The researchers also used a CD36-blocking antibody to shrink lymph node metastases, and induce remission in 15 percent of treated mice. According to Lathia, CD36 may make a good drug target. Blocking the receptor could be helpful beyond oral cancers: the authors used public databases to examine CD36 expression levels in several tumor types, finding that the receptor’s abundance correlated with metastasis.
The authors suggested that CD36 may give metastatic cells their edge by allowing them to utilize fatty acid oxidation as an efficient way to generate ATP. Kazuaki Takabe, a cancer biologist at Roswell Park Cancer Institute in Buffalo, New York, wondered whether CD36 might also contribute the cells’ preference for lymphatic vessels and lymph node microenvironments, where the receptors’ ligands are more prevalent.
A second study, published January 12, highlighted such a role for lipid signaling in the tumor microenvironment. By inoculating a series of 810 knockout mouse lines with melanoma cells, a group at the Wellcome Trust Sanger Institute in Cambridge, U.K., found that when mice lacked a protein called Spns2, the cancer cells formed far fewer metastatic tumors in the animals’ lungs. Spns2 transports the bioactive lipid sphingosine-1 phosphate (S1P) out of endothelial cells and into the blood. “Generally, the concentration is much higher in the blood than in the tissue,” said Ratajczak. S1P forms a gradient that attracts immune cells and other cells from organs and into blood and lymphatics.

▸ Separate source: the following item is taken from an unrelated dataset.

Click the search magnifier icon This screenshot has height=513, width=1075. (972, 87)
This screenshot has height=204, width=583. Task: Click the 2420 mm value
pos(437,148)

In Spns2-deficient mice, this gradient was disrupted, which allowed higher concentrations of effector memory T cells to remain in the lungs and kill off melanoma cells that tried to take up residence. The researchers replicated this phenotype by both knocking out spns2 in only lymphatic endothelial cells and by treating mice with a drug that increases S1P levels in lymphoid tissues.
Coauthor Anneliese Speak, an immunologist at the Sanger Institute, said that before Spns2 could be considered a drug target, its roles in tumors versus healthy lung tissue must be teased apart. “We sought to focus solely on the host,” she said. “The role of Spns2 in the tumor is confusing.” For example, noted Speak, high S1P levels in tumors may encourage cancer survival.
“Lipids have many pleiotropic effects,” said Ratajczak. “Sometimes it depends on concentration, sometimes it depends on context.”
What both studies show, he added, is that there are many potential ways lipids may regulate metastasis. Ratajczak’s own group has found that at least two other bioactive lipids—ceramide-1 phosphate and lysophosphatidic acid—promote metastasis of Rhabdomyosarcoma cells. “It’s a very broad area,” he said. “But we should go in this direction.”
G. Pascual et al., “Targeting metastasis-initiating cells through the fatty acid receptor CD36,” Nature, 541: 41-45, 2017.
L. van der Weyden et al., “Genome-wide in vivo screen identifies novel host regulators of metastatic colonization,” Nature, 541: 233-236, 2017.